Ponente
Descripción
Over the past few decades, research have revealed that some nuclear magic numbers can shift or disappear in regions where significant imbalance between the number of protons and neutrons exist. It remains an open question whether such a change can occur for N = 82 in south 132Sn region. If the shell gap is reduced, it becomes easier for particles to be excited across the shell. which drives the nuclear system toward a more collective behavior. As a result, excitation energies and transition probabilities may deviate from what is expected based on the seniority scheme. Whether seniority is conserved in the g9/2 shell for the N = 82 isotones is another open question worth investigation.
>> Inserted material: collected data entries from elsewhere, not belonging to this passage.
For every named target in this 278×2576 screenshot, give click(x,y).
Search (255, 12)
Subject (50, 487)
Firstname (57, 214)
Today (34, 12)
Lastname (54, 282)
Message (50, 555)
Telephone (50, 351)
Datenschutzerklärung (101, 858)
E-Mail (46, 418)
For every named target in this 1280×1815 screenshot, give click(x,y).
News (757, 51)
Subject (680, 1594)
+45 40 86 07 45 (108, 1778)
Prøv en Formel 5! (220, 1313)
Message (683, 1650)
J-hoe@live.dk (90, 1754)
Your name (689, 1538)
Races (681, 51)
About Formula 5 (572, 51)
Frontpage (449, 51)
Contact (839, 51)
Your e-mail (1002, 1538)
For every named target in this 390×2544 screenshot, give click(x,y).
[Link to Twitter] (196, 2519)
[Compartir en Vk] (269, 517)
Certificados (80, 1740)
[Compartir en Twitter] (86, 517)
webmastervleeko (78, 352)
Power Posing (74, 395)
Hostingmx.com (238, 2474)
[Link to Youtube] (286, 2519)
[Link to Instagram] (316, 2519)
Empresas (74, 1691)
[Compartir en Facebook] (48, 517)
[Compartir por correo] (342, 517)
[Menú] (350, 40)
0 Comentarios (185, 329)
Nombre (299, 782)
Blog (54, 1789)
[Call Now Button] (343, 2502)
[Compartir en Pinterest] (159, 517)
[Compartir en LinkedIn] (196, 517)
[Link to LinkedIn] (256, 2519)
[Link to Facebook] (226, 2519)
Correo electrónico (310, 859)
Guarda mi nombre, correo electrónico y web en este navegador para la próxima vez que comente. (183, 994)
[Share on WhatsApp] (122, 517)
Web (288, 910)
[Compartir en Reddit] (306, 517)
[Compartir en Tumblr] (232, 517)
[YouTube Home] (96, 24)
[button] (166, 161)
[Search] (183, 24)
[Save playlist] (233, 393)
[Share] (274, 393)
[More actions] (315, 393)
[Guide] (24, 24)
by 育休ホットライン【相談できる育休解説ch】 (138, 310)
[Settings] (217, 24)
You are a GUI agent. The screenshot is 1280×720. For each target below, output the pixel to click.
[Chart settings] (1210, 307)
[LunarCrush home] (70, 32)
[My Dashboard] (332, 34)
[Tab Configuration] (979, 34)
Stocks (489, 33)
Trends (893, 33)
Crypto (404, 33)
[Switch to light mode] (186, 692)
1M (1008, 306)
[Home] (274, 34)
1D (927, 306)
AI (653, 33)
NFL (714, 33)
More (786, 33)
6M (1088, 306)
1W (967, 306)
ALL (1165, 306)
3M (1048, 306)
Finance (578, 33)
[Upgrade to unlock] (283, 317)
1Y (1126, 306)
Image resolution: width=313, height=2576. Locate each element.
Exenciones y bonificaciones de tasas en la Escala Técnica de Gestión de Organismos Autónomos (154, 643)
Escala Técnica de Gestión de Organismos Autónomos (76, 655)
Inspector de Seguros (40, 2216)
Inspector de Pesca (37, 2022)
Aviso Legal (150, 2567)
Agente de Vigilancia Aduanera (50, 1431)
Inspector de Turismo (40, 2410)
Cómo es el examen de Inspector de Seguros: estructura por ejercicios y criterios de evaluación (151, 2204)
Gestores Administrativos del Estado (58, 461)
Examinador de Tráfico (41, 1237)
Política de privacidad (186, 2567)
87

So far, 8+ isomeric states have been identified in 130Cd (A. Jungclaus et al., PRL 99, 132501 (2007)) and 128Pd (H. Watanabe et al., PRL 111, 152501 (2013)). The identification of those seniority isomers has revealed the robustness of the N = 82 shell closure for Z = 48 and Z = 46. Still the question arises how the g9/2 shell evolves for larger proton to neutron unbalance and, in general if seniority is conserved. Partial conservation of seniority for the g9/2 shell has been suggested for Z = 82 and N = 50 shell closures (J. Valiente Dobon et al., PLB 816 136183 (2021), B. Das et al., Phys. Rev. Research 6 L022038 (2024)) and linked to the phase of Berry. To find out if far below 132Sn an erosion of N = 82 shell closure takes place, and whether the partial conservation remains, we need to study lighter isotones. With the recent upgrades of beam intensities at RIKEN, and the higher performances of the planned new gamma detector array, those systems are becoming accessible to nuclear structure studies. We propose therefore to focus our research on nuclei in the south 132Sn region, such as 126Ru, 124Mo, 129Ag, 127Rh, 124Ru, 130Pd, and 132Cd etc. Spectroscopic studies of these nuclei could provide a deep understanding of the complicated many-body fermionic system in a very exotic nuclear region.